翌朝、搾乳の時間に目が覚めると私はすぐに携帯を確認しました。
病院からの連絡はありませんでした。

そうちゃん頑張ってくれたんだ…。

まだ安心するには早いことは分かっていましたが、昨晩家に帰ってからも病院から着信がこないかとずっと不安に過ごしていたので、何もなかったことにひとまずホッとしていました。


しばらくして仕事へ行く準備を始めていた主人も、やはり落ち着かなかったようで、結局
家を出る直前になって上司に電話をかけ、この日もお休みをもらうことになりました。

そして私たちは、朝早くから病院へ向かいましたが、行くのが早すぎたようで、まだ採血の結果は出ていませんでした。


この日のそうちゃんは、見慣れない呼吸器と繋がれていて、その呼吸器はものすごく大きな音をたてながら動いていました。


しばらくすると、今日はセンター長ではなく若い方の主治医の先生が結果を伝えに来てくださいました。

「またほんの少しですがCRPが下がりました。」

「ただ、やはりまだ予断を許さない状態には変わりありません。二酸化炭素の値も高いので、呼吸器をもう少し馬力のあるものに変えました。設定はかなり高くなっていて、今はほとんど自発呼吸はない状態だと思います。」

ほぼ足踏み状態のそうちゃんでしたが、呼吸器を変えるほどに呼吸状態が悪いことを知ると、やはり私は不安で仕方がありませんでした。

でもその隣で、どんな時でも「よく頑張ったね」と自然と前向きな言葉が出てきて、優しくそうちゃんの頭を撫でている主人を見ていると、主人がいてくれて本当によかったと心から思えました。

ひとりだったらどれほど不安だったか。
この時の主人はとても心強い存在でした。


ずっと続いていた鼻からの出血も、減ってきてはいましたが、なかなか止まらなかったので、そうちゃんの鼻には止血剤を染み込ませたコットンのようなものが常に入れられていました。

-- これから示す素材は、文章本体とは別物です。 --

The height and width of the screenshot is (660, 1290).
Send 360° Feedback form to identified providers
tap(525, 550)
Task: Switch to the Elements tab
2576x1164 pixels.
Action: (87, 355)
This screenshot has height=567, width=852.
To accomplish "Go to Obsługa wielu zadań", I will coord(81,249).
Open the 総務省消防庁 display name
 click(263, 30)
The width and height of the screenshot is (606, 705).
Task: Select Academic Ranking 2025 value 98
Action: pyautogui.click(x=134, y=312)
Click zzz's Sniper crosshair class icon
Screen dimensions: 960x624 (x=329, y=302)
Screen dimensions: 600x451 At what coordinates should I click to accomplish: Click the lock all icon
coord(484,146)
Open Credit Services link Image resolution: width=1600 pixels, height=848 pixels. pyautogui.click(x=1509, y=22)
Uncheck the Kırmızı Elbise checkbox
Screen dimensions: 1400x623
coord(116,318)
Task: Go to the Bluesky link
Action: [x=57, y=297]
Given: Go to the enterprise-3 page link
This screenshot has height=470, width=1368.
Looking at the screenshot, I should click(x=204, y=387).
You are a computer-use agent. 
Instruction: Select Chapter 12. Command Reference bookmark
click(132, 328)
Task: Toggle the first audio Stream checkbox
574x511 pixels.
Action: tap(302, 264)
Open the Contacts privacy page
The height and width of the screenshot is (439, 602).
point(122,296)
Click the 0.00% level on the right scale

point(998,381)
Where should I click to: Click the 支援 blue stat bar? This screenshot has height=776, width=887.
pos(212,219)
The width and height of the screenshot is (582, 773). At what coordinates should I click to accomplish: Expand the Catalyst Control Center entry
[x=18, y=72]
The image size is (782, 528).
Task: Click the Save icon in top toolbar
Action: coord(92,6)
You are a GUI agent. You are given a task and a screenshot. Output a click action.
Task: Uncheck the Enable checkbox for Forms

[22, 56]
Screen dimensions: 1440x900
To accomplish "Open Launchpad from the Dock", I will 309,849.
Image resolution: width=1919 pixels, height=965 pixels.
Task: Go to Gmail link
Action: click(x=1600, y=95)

様子も昨日と変わらずぼんやりとしていて、その表情はとても辛そうに見えました。


そして、不安そうに呼吸器を見つめる私たちに、看護師さんが丁寧にその設定の内容を教えてくださいました。

そうちゃんも呼吸器もブルブルと大きな音をたてて揺れていて、これは常に振動をさせることで肺への負担を一番少なくできるモードだと教えていただきましたが、これまで自発呼吸がしっかりあって酸素濃度を上げたことのなかったそうちゃんに酸素が常に入っている状態であることが分かるとやはりまた不安になってしまいました。

焦ってはダメだと分かっているのに、どうしても心配性な私は、気持ちが落ち着かなくてそわそわとするばかりでした。

ゆっくりでいいから、どうか良くなりますように…。
心の中で何度も何度も祈っていました。


そしてあっという間に夕方になり、昨日と同じように主人には先に帰ってもらい、私は夜までそうちゃんと一緒に過ごすことにしました。